**Task instructions**:
A word-for-word transcription of the records is required.

[Items from a data source]
====
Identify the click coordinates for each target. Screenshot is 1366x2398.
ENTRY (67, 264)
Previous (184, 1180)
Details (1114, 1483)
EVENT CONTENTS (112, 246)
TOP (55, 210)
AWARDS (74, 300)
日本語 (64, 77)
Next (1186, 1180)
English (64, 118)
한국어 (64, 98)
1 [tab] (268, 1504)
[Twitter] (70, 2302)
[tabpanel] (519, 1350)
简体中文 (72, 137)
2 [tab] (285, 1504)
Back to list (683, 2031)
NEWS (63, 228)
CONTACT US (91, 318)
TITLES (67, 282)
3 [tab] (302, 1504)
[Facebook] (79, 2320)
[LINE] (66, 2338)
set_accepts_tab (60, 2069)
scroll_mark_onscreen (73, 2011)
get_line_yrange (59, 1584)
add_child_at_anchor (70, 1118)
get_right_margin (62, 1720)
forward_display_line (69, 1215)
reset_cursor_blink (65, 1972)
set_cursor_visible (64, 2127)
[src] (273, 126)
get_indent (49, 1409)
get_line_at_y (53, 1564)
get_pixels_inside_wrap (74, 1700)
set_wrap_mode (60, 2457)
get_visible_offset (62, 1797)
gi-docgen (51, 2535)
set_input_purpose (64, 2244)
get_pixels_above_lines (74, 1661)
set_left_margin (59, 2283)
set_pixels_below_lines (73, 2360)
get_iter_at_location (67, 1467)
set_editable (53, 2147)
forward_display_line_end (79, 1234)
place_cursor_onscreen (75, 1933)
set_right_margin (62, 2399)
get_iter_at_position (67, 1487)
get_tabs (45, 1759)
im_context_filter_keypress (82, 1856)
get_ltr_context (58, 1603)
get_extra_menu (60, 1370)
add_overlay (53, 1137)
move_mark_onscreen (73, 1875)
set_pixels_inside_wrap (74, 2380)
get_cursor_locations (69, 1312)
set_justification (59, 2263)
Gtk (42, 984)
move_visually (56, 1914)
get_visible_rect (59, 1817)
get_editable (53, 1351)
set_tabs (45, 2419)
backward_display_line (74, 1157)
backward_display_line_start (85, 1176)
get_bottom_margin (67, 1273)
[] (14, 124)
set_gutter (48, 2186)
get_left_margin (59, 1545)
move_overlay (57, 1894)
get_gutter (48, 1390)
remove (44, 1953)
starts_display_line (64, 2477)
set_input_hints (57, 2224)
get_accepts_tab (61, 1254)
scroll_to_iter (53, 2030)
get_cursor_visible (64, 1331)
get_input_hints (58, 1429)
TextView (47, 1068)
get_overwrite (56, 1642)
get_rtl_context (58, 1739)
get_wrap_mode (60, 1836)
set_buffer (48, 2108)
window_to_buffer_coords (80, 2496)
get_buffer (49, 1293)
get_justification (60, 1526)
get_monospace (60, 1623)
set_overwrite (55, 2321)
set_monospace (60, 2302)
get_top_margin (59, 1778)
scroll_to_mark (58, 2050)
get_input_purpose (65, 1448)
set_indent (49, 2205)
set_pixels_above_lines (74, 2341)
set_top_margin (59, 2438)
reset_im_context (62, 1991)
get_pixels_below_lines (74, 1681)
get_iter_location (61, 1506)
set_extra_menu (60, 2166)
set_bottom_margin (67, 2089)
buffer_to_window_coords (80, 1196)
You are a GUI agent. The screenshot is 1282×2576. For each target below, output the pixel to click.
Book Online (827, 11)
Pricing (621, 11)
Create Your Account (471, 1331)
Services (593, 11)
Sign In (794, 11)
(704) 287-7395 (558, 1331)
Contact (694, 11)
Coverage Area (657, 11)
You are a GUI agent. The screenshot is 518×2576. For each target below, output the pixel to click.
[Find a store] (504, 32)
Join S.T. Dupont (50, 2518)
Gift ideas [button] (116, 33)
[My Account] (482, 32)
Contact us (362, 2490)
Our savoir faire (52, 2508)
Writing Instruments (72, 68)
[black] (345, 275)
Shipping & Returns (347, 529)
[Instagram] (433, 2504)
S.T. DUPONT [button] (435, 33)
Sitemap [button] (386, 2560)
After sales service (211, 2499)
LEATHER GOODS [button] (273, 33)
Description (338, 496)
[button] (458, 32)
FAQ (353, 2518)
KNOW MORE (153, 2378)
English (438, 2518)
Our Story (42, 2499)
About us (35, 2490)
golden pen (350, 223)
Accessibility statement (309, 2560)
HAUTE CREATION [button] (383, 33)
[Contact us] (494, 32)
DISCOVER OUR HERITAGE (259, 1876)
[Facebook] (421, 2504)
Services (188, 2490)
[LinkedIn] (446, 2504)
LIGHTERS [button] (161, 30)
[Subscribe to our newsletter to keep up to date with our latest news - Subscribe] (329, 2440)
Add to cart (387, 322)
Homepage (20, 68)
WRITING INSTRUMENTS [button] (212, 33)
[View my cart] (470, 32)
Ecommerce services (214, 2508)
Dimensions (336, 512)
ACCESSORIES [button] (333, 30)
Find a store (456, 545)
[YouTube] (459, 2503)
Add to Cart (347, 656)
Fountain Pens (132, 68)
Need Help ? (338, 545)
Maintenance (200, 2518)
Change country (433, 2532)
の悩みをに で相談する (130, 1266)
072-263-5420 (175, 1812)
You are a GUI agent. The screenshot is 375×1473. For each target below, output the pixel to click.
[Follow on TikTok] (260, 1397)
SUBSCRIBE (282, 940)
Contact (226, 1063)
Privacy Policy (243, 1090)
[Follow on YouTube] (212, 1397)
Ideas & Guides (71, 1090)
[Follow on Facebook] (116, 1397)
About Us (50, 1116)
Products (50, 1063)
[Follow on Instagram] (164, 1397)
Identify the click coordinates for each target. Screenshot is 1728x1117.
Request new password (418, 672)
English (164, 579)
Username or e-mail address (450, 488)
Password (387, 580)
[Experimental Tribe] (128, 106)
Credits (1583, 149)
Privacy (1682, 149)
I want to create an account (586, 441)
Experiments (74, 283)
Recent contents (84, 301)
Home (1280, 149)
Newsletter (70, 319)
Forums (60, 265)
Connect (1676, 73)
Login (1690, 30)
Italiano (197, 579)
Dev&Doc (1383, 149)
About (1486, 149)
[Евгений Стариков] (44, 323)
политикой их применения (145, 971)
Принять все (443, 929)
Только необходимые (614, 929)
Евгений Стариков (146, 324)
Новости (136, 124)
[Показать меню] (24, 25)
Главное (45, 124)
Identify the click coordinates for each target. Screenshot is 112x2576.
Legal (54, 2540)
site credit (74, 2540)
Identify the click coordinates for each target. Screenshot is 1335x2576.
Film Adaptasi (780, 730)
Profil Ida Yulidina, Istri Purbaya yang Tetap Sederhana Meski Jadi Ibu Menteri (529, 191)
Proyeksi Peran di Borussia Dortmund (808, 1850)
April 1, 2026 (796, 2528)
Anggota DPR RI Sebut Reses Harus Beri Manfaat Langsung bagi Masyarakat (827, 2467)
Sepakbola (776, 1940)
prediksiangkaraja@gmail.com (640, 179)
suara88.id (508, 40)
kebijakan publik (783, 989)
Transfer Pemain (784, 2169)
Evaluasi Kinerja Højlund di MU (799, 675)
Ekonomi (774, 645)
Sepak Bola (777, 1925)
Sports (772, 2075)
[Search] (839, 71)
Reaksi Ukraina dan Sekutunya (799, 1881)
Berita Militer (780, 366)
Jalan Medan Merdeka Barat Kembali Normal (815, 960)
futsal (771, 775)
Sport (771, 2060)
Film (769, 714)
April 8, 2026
====
**Response area**:
Identify the click coordinates for each target. Screenshot is 1366x2398.
ENTRY (67, 264)
Previous (184, 1180)
Details (1114, 1483)
EVENT CONTENTS (112, 246)
TOP (55, 210)
AWARDS (74, 300)
日本語 (64, 77)
Next (1186, 1180)
English (64, 118)
한국어 (64, 98)
1 [tab] (268, 1504)
[Twitter] (70, 2302)
[tabpanel] (519, 1350)
简体中文 (72, 137)
2 [tab] (285, 1504)
Back to list (683, 2031)
NEWS (63, 228)
CONTACT US (91, 318)
TITLES (67, 282)
3 [tab] (302, 1504)
[Facebook] (79, 2320)
[LINE] (66, 2338)
set_accepts_tab (60, 2069)
scroll_mark_onscreen (73, 2011)
get_line_yrange (59, 1584)
add_child_at_anchor (70, 1118)
get_right_margin (62, 1720)
forward_display_line (69, 1215)
reset_cursor_blink (65, 1972)
set_cursor_visible (64, 2127)
[src] (273, 126)
get_indent (49, 1409)
get_line_at_y (53, 1564)
get_pixels_inside_wrap (74, 1700)
set_wrap_mode (60, 2457)
get_visible_offset (62, 1797)
gi-docgen (51, 2535)
set_input_purpose (64, 2244)
get_pixels_above_lines (74, 1661)
set_left_margin (59, 2283)
set_pixels_below_lines (73, 2360)
get_iter_at_location (67, 1467)
set_editable (53, 2147)
forward_display_line_end (79, 1234)
place_cursor_onscreen (75, 1933)
set_right_margin (62, 2399)
get_iter_at_position (67, 1487)
get_tabs (45, 1759)
im_context_filter_keypress (82, 1856)
get_ltr_context (58, 1603)
get_extra_menu (60, 1370)
add_overlay (53, 1137)
move_mark_onscreen (73, 1875)
set_pixels_inside_wrap (74, 2380)
get_cursor_locations (69, 1312)
set_justification (59, 2263)
Gtk (42, 984)
move_visually (56, 1914)
get_visible_rect (59, 1817)
get_editable (53, 1351)
set_tabs (45, 2419)
backward_display_line (74, 1157)
backward_display_line_start (85, 1176)
get_bottom_margin (67, 1273)
[] (14, 124)
set_gutter (48, 2186)
get_left_margin (59, 1545)
move_overlay (57, 1894)
get_gutter (48, 1390)
remove (44, 1953)
starts_display_line (64, 2477)
set_input_hints (57, 2224)
get_accepts_tab (61, 1254)
scroll_to_iter (53, 2030)
get_cursor_visible (64, 1331)
get_input_hints (58, 1429)
TextView (47, 1068)
get_overwrite (56, 1642)
get_rtl_context (58, 1739)
get_wrap_mode (60, 1836)
set_buffer (48, 2108)
window_to_buffer_coords (80, 2496)
get_buffer (49, 1293)
get_justification (60, 1526)
get_monospace (60, 1623)
set_overwrite (55, 2321)
set_monospace (60, 2302)
get_top_margin (59, 1778)
scroll_to_mark (58, 2050)
get_input_purpose (65, 1448)
set_indent (49, 2205)
set_pixels_above_lines (74, 2341)
set_top_margin (59, 2438)
reset_im_context (62, 1991)
get_pixels_below_lines (74, 1681)
get_iter_location (61, 1506)
set_extra_menu (60, 2166)
set_bottom_margin (67, 2089)
buffer_to_window_coords (80, 1196)
You are a GUI agent. The screenshot is 1282×2576. For each target below, output the pixel to click.
Book Online (827, 11)
Pricing (621, 11)
Create Your Account (471, 1331)
Services (593, 11)
Sign In (794, 11)
(704) 287-7395 (558, 1331)
Contact (694, 11)
Coverage Area (657, 11)
You are a GUI agent. The screenshot is 518×2576. For each target below, output the pixel to click.
[Find a store] (504, 32)
Join S.T. Dupont (50, 2518)
Gift ideas [button] (116, 33)
[My Account] (482, 32)
Contact us (362, 2490)
Our savoir faire (52, 2508)
Writing Instruments (72, 68)
[black] (345, 275)
Shipping & Returns (347, 529)
[Instagram] (433, 2504)
S.T. DUPONT [button] (435, 33)
Sitemap [button] (386, 2560)
After sales service (211, 2499)
LEATHER GOODS [button] (273, 33)
Description (338, 496)
[button] (458, 32)
FAQ (353, 2518)
KNOW MORE (153, 2378)
English (438, 2518)
Our Story (42, 2499)
About us (35, 2490)
golden pen (350, 223)
Accessibility statement (309, 2560)
HAUTE CREATION [button] (383, 33)
[Contact us] (494, 32)
DISCOVER OUR HERITAGE (259, 1876)
[Facebook] (421, 2504)
Services (188, 2490)
[LinkedIn] (446, 2504)
LIGHTERS [button] (161, 30)
[Subscribe to our newsletter to keep up to date with our latest news - Subscribe] (329, 2440)
Add to cart (387, 322)
Homepage (20, 68)
WRITING INSTRUMENTS [button] (212, 33)
[View my cart] (470, 32)
Ecommerce services (214, 2508)
Dimensions (336, 512)
ACCESSORIES [button] (333, 30)
Find a store (456, 545)
[YouTube] (459, 2503)
Add to Cart (347, 656)
Fountain Pens (132, 68)
Need Help ? (338, 545)
Maintenance (200, 2518)
Change country (433, 2532)
の悩みをに で相談する (130, 1266)
072-263-5420 (175, 1812)
You are a GUI agent. The screenshot is 375×1473. For each target below, output the pixel to click.
[Follow on TikTok] (260, 1397)
SUBSCRIBE (282, 940)
Contact (226, 1063)
Privacy Policy (243, 1090)
[Follow on YouTube] (212, 1397)
Ideas & Guides (71, 1090)
[Follow on Facebook] (116, 1397)
About Us (50, 1116)
Products (50, 1063)
[Follow on Instagram] (164, 1397)
Identify the click coordinates for each target. Screenshot is 1728x1117.
Request new password (418, 672)
English (164, 579)
Username or e-mail address (450, 488)
Password (387, 580)
[Experimental Tribe] (128, 106)
Credits (1583, 149)
Privacy (1682, 149)
I want to create an account (586, 441)
Experiments (74, 283)
Recent contents (84, 301)
Home (1280, 149)
Newsletter (70, 319)
Forums (60, 265)
Connect (1676, 73)
Login (1690, 30)
Italiano (197, 579)
Dev&Doc (1383, 149)
About (1486, 149)
[Евгений Стариков] (44, 323)
политикой их применения (145, 971)
Принять все (443, 929)
Только необходимые (614, 929)
Евгений Стариков (146, 324)
Новости (136, 124)
[Показать меню] (24, 25)
Главное (45, 124)
Identify the click coordinates for each target. Screenshot is 112x2576.
Legal (54, 2540)
site credit (74, 2540)
Identify the click coordinates for each target. Screenshot is 1335x2576.
Film Adaptasi (780, 730)
Profil Ida Yulidina, Istri Purbaya yang Tetap Sederhana Meski Jadi Ibu Menteri (529, 191)
Proyeksi Peran di Borussia Dortmund (808, 1850)
April 1, 2026 (796, 2528)
Anggota DPR RI Sebut Reses Harus Beri Manfaat Langsung bagi Masyarakat (827, 2467)
Sepakbola (776, 1940)
prediksiangkaraja@gmail.com (640, 179)
suara88.id (508, 40)
kebijakan publik (783, 989)
Transfer Pemain (784, 2169)
Evaluasi Kinerja Højlund di MU (799, 675)
Ekonomi (774, 645)
Sepak Bola (777, 1925)
Sports (772, 2075)
[Search] (839, 71)
Reaksi Ukraina dan Sekutunya (799, 1881)
Berita Militer (780, 366)
Jalan Medan Merdeka Barat Kembali Normal (815, 960)
futsal (771, 775)
Sport (771, 2060)
Film (769, 714)
April 8, 2026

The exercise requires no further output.